Here, white-jacketed waiters serve turtle soup, pecan-crusted Gulf fish, and the city’s best gumbo in opulent, chandelier-lit rooms.
Weekend jazz brunch is legendary, with chicory coffee, bananas Foster flamed tableside, and live brass floating through the air.
Chef Meg Bickford’s kitchen blends history and edge, and the service will make you feel like Southern royalty.
2. Dooky Chase’s Restaurant
The late Leah Chase’s legendary eatery is history and heart in one. For generations, New Orleans’ Black community and global notables have flocked to this Treme landmark for fried chicken, red beans and rice, sizzling hot okra gumbo, and sweet bread pudding.
The art-lined dining room, soulful hospitality, and unwavering sense of welcome make every meal a celebration of the city’s soul, resilience, and ongoing story.
3. Coquette
Contemporary Southern sophistication shines at Coquette, where chef Michael Stoltzfus delivers seasonal, French-influenced dishes—think rabbit gnocchi or BBQ Gulf shrimp with cornbread—served in a sun-drenched, two-story Garden District corner restaurant.
The staff are charming, the cocktails inventive, and the wood-paneled bar full of locals active in the city’s booming dining industry. Every meal feels new and special.
4. Peche Seafood Grill
Peche is about freshly netted Gulf seafood, open-flame cooking, and rustic charm in the Warehouse District.

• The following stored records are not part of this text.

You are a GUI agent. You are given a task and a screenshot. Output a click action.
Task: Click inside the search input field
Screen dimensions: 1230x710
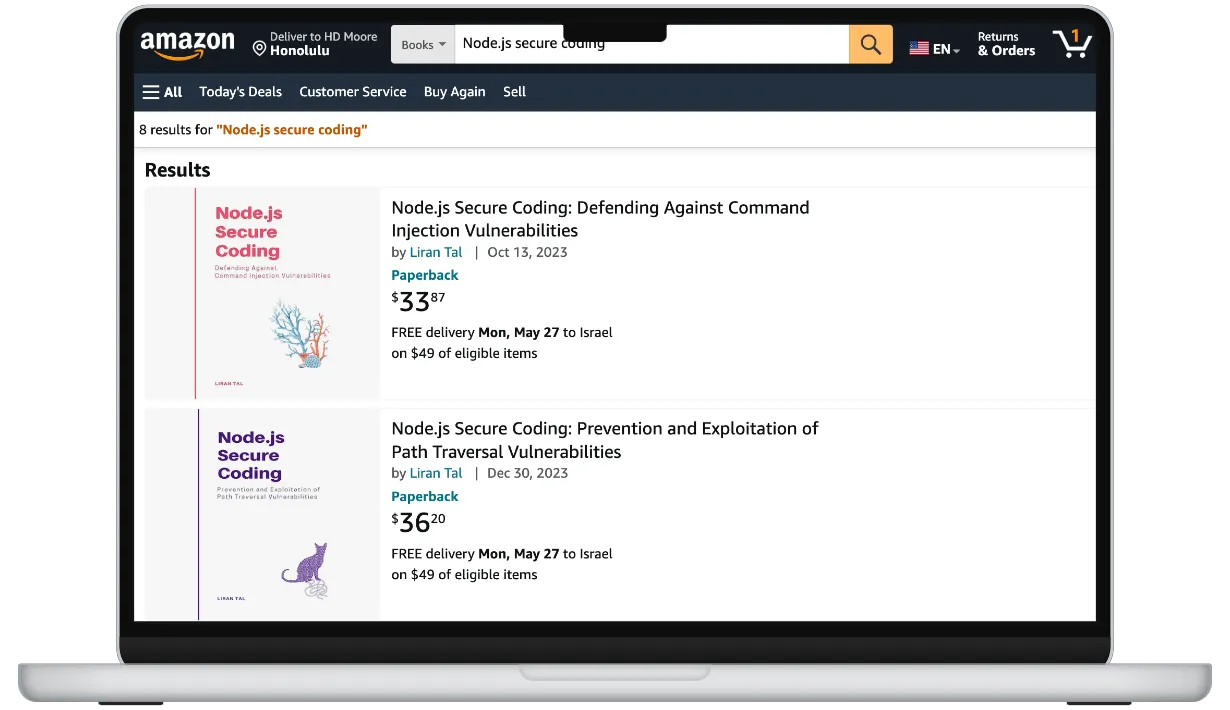point(650,44)
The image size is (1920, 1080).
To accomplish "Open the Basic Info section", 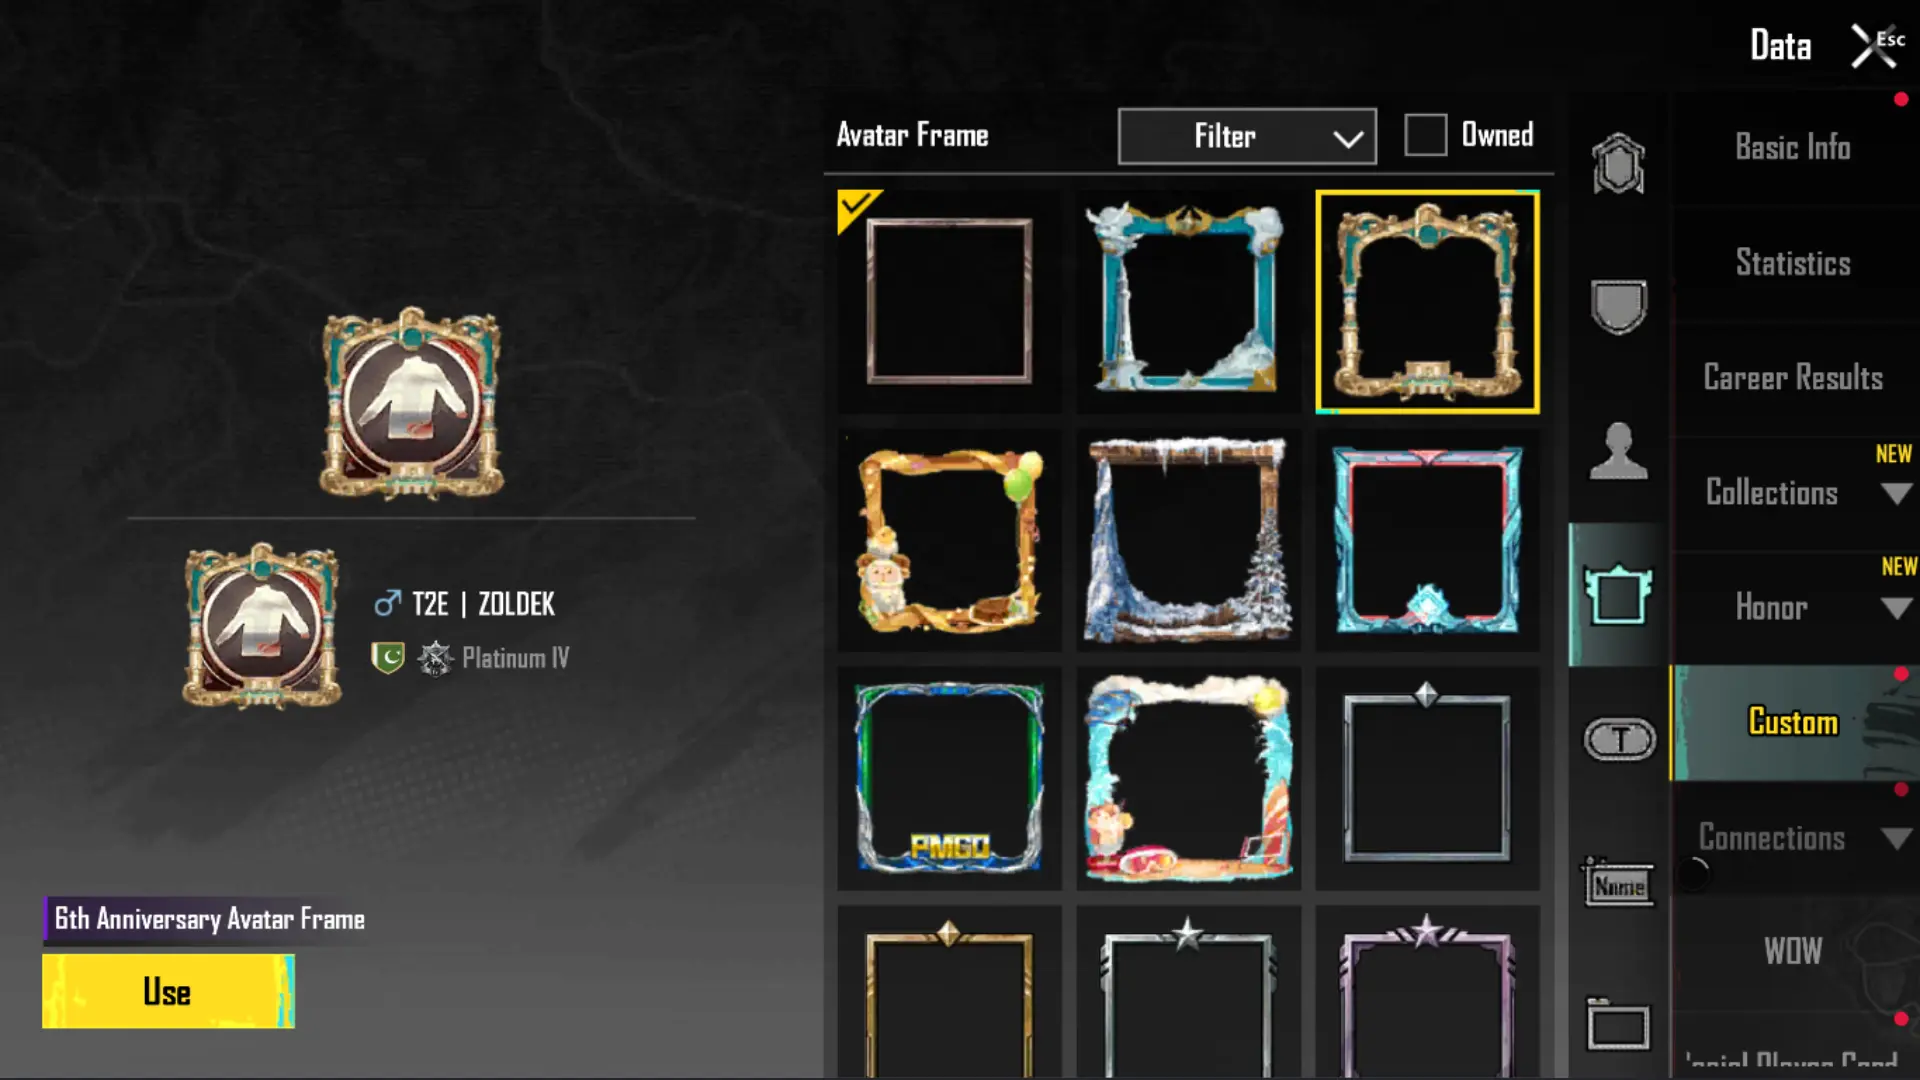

With a wood hearth at its heart, dishes like whole grilled redfish, smoked tuna dip, oyster gratin, and house charcuterie show off Louisiana’s ocean bounty.
The mood is lively and casual, ideal for both feasts and after-work oysters at the raw bar.
5. Turkey and the Wolf
This offbeat gem in the Irish Channel is as New Orleans as a brass band parade.
The menu is playful and irreverent—“bologna sandwich” reimagined with potato chips, collard green melts with chili vinegar, and quirky soft serve for dessert.
The dining room is a riot of retro Americana and humor. The chef’s mission is serious, though: to honor Southern ingredients and comfort food traditions in the most fun way imaginable.
It’s one of America’s most joyful places to eat.